TASK OBJECTIVE
Up to and including the line that contains "Best Investment Bags (310, 65)", repeat each line of the data exactly, starting from the first.
╔══
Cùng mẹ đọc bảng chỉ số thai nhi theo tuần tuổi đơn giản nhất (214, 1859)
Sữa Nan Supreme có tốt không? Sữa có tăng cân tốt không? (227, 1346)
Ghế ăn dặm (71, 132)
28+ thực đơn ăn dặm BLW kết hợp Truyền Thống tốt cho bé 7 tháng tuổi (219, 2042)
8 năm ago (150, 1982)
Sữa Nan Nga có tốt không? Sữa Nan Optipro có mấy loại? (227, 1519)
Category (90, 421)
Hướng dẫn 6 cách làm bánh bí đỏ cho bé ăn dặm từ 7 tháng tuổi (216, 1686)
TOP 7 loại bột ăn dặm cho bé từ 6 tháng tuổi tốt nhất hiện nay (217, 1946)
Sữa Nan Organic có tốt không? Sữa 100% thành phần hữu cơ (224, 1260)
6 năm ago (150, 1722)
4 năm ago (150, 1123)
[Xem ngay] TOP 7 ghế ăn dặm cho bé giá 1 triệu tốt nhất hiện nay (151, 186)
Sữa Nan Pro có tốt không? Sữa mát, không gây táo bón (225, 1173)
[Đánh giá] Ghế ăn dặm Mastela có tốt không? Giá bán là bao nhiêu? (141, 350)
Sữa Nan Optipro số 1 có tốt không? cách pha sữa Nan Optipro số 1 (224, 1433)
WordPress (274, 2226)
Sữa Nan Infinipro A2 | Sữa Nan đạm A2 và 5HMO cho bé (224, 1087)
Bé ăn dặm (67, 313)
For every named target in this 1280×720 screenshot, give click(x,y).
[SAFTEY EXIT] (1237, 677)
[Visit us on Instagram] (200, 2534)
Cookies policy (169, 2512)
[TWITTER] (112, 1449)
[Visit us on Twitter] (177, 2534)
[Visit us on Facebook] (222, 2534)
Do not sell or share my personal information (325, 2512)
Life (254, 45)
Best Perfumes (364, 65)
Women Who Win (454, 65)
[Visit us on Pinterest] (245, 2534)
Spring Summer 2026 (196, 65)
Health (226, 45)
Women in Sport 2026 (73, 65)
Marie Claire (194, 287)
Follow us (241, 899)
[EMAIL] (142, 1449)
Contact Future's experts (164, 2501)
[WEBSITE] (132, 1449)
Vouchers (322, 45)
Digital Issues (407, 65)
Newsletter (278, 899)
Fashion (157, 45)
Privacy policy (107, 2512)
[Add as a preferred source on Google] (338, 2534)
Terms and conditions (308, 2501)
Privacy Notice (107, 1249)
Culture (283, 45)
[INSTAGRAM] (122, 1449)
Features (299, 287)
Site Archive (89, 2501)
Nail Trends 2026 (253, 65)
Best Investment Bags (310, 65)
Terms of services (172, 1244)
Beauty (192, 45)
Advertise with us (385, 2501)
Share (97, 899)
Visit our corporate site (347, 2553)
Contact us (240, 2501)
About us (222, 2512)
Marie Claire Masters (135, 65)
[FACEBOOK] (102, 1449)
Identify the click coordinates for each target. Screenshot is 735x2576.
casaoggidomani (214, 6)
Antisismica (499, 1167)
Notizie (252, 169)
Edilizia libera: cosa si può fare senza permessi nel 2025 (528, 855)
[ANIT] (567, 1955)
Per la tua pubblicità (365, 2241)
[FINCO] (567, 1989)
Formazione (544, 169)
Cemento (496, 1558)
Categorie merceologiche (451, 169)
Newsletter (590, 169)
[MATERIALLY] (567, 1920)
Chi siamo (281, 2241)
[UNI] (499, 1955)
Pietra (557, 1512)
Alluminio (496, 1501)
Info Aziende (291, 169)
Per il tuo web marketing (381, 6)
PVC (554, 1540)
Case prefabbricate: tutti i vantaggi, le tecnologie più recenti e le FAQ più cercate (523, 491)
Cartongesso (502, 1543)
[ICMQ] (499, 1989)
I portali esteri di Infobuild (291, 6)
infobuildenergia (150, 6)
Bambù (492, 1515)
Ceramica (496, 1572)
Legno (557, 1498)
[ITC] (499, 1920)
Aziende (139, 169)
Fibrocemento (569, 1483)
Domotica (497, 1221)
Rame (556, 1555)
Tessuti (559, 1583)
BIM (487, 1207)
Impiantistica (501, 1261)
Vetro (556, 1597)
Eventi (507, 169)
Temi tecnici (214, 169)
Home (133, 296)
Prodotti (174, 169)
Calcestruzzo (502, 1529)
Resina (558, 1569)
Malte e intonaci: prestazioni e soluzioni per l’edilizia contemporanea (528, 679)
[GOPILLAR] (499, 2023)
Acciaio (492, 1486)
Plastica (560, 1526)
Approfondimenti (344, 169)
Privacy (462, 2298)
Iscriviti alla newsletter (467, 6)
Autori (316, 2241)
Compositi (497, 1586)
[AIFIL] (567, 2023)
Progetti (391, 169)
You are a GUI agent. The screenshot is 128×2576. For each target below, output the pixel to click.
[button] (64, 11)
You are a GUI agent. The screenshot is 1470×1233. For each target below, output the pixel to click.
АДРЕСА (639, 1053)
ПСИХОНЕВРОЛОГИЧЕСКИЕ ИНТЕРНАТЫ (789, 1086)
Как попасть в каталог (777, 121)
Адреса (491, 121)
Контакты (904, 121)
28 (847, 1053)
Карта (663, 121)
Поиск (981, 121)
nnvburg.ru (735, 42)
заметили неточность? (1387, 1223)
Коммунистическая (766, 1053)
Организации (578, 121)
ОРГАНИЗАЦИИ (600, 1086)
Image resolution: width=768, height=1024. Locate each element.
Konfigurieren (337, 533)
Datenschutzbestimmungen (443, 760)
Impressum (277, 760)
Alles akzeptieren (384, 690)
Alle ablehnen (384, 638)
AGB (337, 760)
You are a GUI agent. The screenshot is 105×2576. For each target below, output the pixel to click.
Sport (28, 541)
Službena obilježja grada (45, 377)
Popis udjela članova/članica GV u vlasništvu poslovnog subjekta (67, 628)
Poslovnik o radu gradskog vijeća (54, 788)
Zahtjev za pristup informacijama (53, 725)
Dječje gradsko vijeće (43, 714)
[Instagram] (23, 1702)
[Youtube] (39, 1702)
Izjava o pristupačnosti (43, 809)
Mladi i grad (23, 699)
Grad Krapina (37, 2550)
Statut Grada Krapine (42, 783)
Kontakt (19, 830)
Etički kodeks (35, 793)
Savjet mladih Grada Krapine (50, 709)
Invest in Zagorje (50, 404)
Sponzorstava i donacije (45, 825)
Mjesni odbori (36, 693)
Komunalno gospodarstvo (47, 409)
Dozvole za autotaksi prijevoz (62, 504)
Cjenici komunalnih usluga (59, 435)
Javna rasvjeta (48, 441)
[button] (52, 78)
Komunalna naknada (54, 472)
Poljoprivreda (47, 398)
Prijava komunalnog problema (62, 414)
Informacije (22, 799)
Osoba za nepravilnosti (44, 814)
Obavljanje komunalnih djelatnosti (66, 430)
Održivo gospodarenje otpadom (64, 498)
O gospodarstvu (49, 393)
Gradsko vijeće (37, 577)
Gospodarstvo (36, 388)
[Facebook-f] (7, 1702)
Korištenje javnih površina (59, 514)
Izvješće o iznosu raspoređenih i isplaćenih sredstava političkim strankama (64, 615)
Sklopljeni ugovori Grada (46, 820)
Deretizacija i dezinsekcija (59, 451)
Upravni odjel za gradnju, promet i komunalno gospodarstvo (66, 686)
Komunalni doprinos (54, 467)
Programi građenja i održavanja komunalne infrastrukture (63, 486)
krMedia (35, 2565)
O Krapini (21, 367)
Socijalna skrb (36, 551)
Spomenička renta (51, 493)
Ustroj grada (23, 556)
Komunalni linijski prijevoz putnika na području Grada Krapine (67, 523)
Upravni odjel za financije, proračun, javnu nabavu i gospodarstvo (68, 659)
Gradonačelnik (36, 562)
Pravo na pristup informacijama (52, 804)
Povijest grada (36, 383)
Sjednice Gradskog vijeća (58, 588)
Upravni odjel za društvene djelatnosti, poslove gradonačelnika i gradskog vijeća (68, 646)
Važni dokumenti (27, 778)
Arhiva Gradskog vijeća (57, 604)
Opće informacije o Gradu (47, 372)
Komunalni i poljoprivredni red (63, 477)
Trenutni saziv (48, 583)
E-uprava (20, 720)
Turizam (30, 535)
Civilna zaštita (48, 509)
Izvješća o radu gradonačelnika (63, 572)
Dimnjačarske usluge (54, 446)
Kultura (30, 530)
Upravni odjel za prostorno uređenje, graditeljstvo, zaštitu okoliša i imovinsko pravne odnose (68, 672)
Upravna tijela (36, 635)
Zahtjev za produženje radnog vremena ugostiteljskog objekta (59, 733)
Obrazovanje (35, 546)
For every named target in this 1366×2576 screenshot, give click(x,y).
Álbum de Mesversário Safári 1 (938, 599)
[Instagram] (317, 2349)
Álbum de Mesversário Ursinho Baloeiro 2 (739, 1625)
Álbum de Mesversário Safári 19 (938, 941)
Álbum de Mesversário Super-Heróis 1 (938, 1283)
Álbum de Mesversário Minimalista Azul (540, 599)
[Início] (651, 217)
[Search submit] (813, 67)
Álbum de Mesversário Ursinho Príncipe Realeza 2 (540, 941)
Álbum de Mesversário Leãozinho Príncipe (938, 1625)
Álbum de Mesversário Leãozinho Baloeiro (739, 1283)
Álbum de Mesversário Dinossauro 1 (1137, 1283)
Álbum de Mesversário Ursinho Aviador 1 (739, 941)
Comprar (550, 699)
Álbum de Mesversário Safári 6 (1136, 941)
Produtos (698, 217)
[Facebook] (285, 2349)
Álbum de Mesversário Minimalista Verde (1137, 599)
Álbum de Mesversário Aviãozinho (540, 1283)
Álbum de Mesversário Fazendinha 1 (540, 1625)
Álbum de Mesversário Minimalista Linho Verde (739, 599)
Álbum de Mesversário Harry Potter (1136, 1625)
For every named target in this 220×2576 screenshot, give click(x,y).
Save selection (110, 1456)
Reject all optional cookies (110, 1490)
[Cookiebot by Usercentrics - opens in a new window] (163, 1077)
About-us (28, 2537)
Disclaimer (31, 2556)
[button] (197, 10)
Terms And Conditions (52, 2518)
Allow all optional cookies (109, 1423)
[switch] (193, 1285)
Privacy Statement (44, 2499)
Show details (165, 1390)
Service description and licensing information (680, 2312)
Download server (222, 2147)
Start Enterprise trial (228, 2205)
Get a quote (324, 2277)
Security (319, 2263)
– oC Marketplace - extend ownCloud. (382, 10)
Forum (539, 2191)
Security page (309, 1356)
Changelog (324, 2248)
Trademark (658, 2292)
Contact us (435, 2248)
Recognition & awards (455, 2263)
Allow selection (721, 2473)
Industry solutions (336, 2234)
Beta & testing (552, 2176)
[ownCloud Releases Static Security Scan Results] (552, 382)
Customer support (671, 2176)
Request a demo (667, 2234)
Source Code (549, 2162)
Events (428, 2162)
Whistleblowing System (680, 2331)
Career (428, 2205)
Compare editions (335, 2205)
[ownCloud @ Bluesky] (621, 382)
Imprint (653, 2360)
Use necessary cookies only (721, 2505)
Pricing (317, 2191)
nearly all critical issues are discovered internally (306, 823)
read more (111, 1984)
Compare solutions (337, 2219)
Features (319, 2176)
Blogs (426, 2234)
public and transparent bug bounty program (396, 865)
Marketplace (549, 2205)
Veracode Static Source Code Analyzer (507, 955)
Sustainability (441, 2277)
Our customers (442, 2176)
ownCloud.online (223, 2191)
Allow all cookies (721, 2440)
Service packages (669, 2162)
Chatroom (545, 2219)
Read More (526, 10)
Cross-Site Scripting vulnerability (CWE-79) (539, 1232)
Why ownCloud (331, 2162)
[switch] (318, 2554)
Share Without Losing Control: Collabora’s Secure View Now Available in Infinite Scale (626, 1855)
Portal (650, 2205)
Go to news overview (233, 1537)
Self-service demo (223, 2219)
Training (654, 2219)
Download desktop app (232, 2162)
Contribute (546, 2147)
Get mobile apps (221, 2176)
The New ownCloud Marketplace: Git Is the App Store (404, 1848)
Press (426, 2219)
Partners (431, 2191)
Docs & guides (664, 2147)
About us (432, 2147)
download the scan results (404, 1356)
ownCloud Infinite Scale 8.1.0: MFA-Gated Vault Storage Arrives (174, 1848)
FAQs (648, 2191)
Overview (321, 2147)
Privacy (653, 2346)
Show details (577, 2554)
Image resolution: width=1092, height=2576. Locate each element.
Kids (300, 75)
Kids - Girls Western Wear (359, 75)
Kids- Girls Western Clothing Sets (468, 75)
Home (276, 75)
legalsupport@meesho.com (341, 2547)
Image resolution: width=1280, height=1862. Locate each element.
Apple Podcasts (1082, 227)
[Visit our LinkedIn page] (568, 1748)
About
╚══
EXERCISE OUTPUT
Cùng mẹ đọc bảng chỉ số thai nhi theo tuần tuổi đơn giản nhất (214, 1859)
Sữa Nan Supreme có tốt không? Sữa có tăng cân tốt không? (227, 1346)
Ghế ăn dặm (71, 132)
28+ thực đơn ăn dặm BLW kết hợp Truyền Thống tốt cho bé 7 tháng tuổi (219, 2042)
8 năm ago (150, 1982)
Sữa Nan Nga có tốt không? Sữa Nan Optipro có mấy loại? (227, 1519)
Category (90, 421)
Hướng dẫn 6 cách làm bánh bí đỏ cho bé ăn dặm từ 7 tháng tuổi (216, 1686)
TOP 7 loại bột ăn dặm cho bé từ 6 tháng tuổi tốt nhất hiện nay (217, 1946)
Sữa Nan Organic có tốt không? Sữa 100% thành phần hữu cơ (224, 1260)
6 năm ago (150, 1722)
4 năm ago (150, 1123)
[Xem ngay] TOP 7 ghế ăn dặm cho bé giá 1 triệu tốt nhất hiện nay (151, 186)
Sữa Nan Pro có tốt không? Sữa mát, không gây táo bón (225, 1173)
[Đánh giá] Ghế ăn dặm Mastela có tốt không? Giá bán là bao nhiêu? (141, 350)
Sữa Nan Optipro số 1 có tốt không? cách pha sữa Nan Optipro số 1 (224, 1433)
WordPress (274, 2226)
Sữa Nan Infinipro A2 | Sữa Nan đạm A2 và 5HMO cho bé (224, 1087)
Bé ăn dặm (67, 313)
For every named target in this 1280×720 screenshot, give click(x,y).
[SAFTEY EXIT] (1237, 677)
[Visit us on Instagram] (200, 2534)
Cookies policy (169, 2512)
[TWITTER] (112, 1449)
[Visit us on Twitter] (177, 2534)
[Visit us on Facebook] (222, 2534)
Do not sell or share my personal information (325, 2512)
Life (254, 45)
Best Perfumes (364, 65)
Women Who Win (454, 65)
[Visit us on Pinterest] (245, 2534)
Spring Summer 2026 (196, 65)
Health (226, 45)
Women in Sport 2026 (73, 65)
Marie Claire (194, 287)
Follow us (241, 899)
[EMAIL] (142, 1449)
Contact Future's experts (164, 2501)
[WEBSITE] (132, 1449)
Vouchers (322, 45)
Digital Issues (407, 65)
Newsletter (278, 899)
Fashion (157, 45)
Privacy policy (107, 2512)
[Add as a preferred source on Google] (338, 2534)
Terms and conditions (308, 2501)
Privacy Notice (107, 1249)
Culture (283, 45)
[INSTAGRAM] (122, 1449)
Features (299, 287)
Site Archive (89, 2501)
Nail Trends 2026 (253, 65)
Best Investment Bags (310, 65)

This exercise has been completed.